De plus, le mouvement maritime sur la Dendre est très important : il passe à l'écluse de Termonde plus de 3,000 bateaux par an. Il en résulte que chaque jour de nombreuses contestations peuvent surgir qui réclament une solution immédiate. Il y a des contestations sur l'interprétation de la charte-partie et des connaissements ; il y en a, lorsque les capitaines exigent des jours de planches pour le retard apporté au déchargement des navires et des bateaux en temps utile ; enfin, de nombreux protêts doivent, en ce cas, être lancés, soit contre les négociants, soit contre les capitaines de navires, pour les mettre en demeure de s'acquitter de leurs engagements réciproques.

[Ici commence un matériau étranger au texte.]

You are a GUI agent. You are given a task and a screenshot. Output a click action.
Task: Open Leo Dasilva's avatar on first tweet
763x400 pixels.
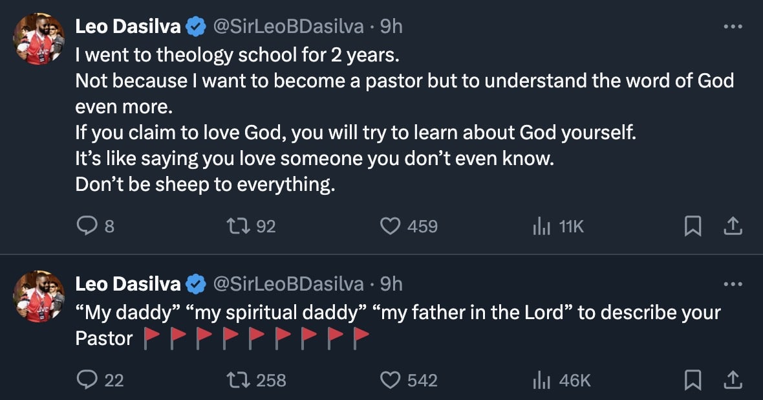coord(39,38)
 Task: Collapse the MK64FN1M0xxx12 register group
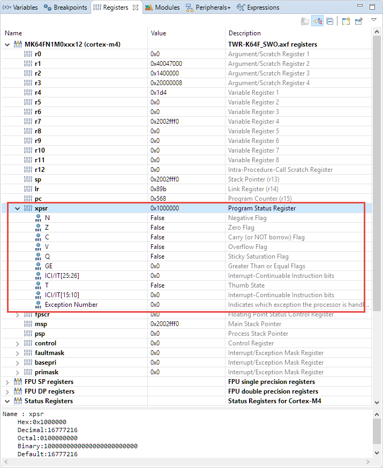coord(7,44)
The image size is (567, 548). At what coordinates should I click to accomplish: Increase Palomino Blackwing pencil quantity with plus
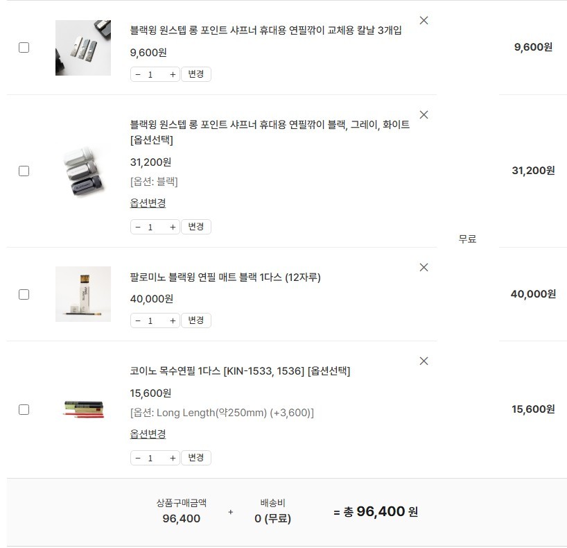(x=173, y=321)
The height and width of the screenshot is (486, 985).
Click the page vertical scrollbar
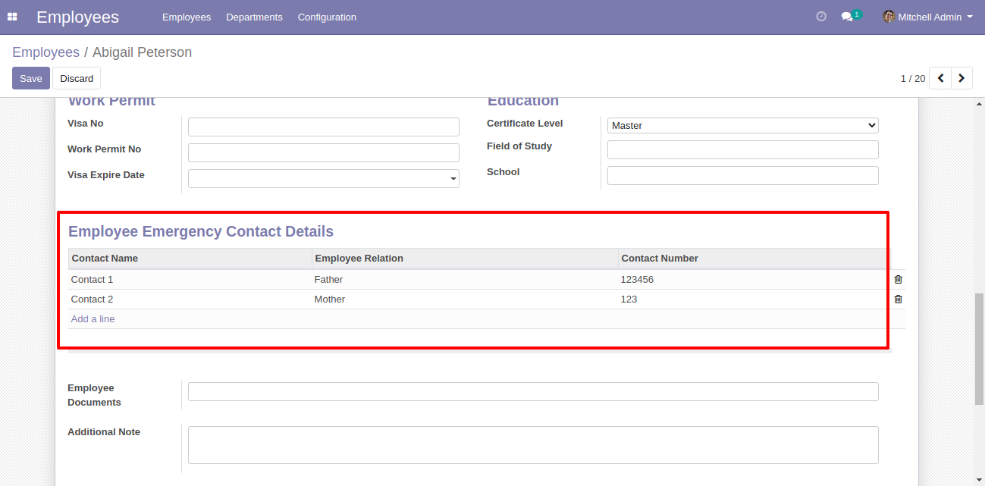pyautogui.click(x=979, y=349)
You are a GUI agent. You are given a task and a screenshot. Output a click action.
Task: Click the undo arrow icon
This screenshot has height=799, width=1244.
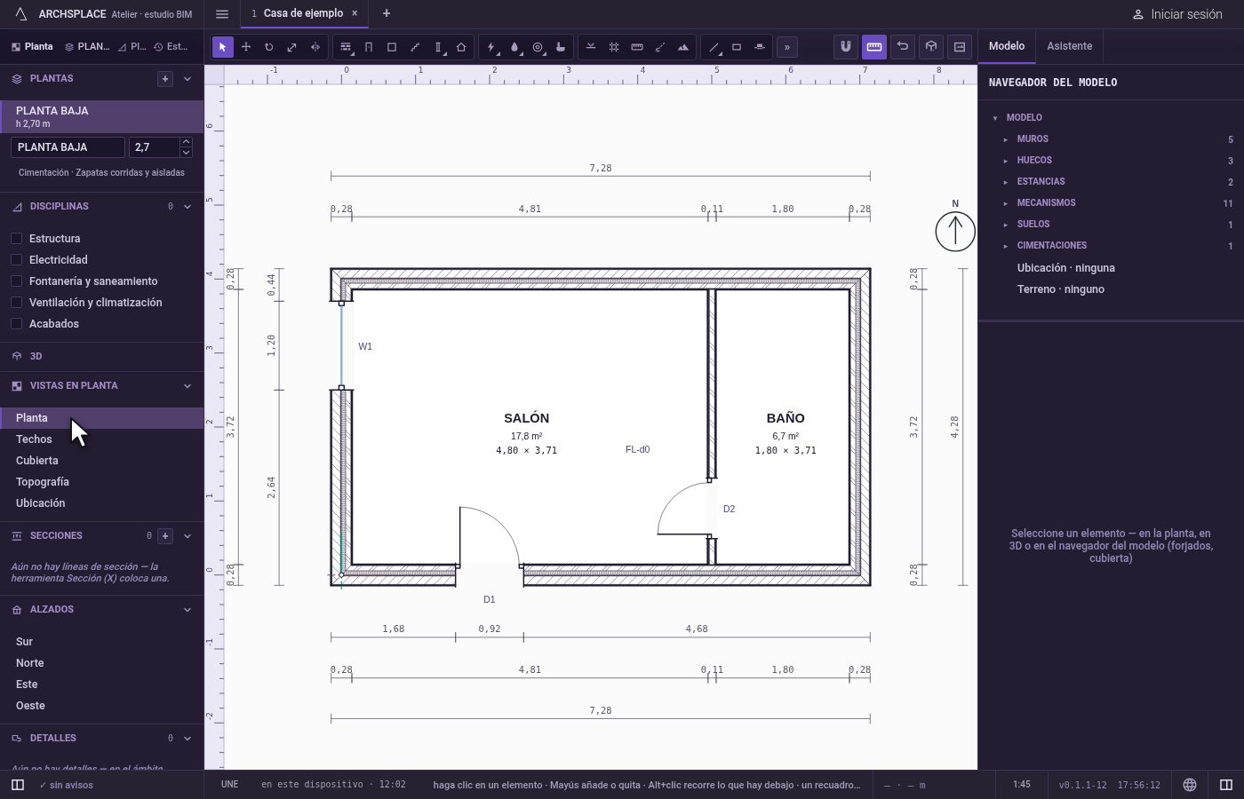coord(903,46)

Toutes ces contestations sont du ressort du tribunal de commerce de Saint-Nicolas, où, à cause de sa situation topographique, je crois que le droit maritime doit être d'une application plus difficile qu'à Termonde. Au surplus, if est sans exemple qu'un port de mer n'ait pas un tribunal de commerce, et cette considération seule suffirait pour justifier la mesure que nous défendons.

M. Janssens. - Si le projet de loi qui fait une situation si désavantageuse à la ville de St-Nicolas était la conséquence d'un principe admis par le gouvernement, nous pourrions le combattre ; mais nous pourrions pourtant comprendre qu'il fût présenté, qu'il fût soutenu, mais tel n'est pas le cas. Le projet donne à des questions identiques les solutions les plus opposées, il n'est conséquent que sur un point, c'est pour toutes les questions qui concernent St-Nicolas, en les tranchant au désavantage de cette ville.

Que l'on soit divisé sur la question de savoir s'il vaut mieux mettre les tribunaux à portée des justiciables, ou bien créer des tribunaux plus importants, je le conçois ; mais que cette question soit résolue diversement pour les mêmes populations, pour les mêmes distances, cela paraît étrange. Qu'on trouve, par exemple, que c'est trop loin d'aller de Termonde à Saint-Nicolas, mais qu'on peut très bien aller de Saint-Nicolas à Termonde, je ne le comprends plus. Voilà pourtant ce que soutient le gouvernement, et il y tient tellement, qu'il éprouve le besoin d'enlever les affaires commerciales de l’arrondissement de Termonde au tribunal de commerce de Saint-Nicolas, alors que ce tribunal expédie sans retard toutes les affaires et que pour le tribunal de Termonde, qui ne suffit pas à la besogne qui lui vient de Saint-Nicolas surtout, il aime mieux en doubler le personnel que d'établir un tribunal civil à Saint-Nicolas. La contradiction est trop choquante.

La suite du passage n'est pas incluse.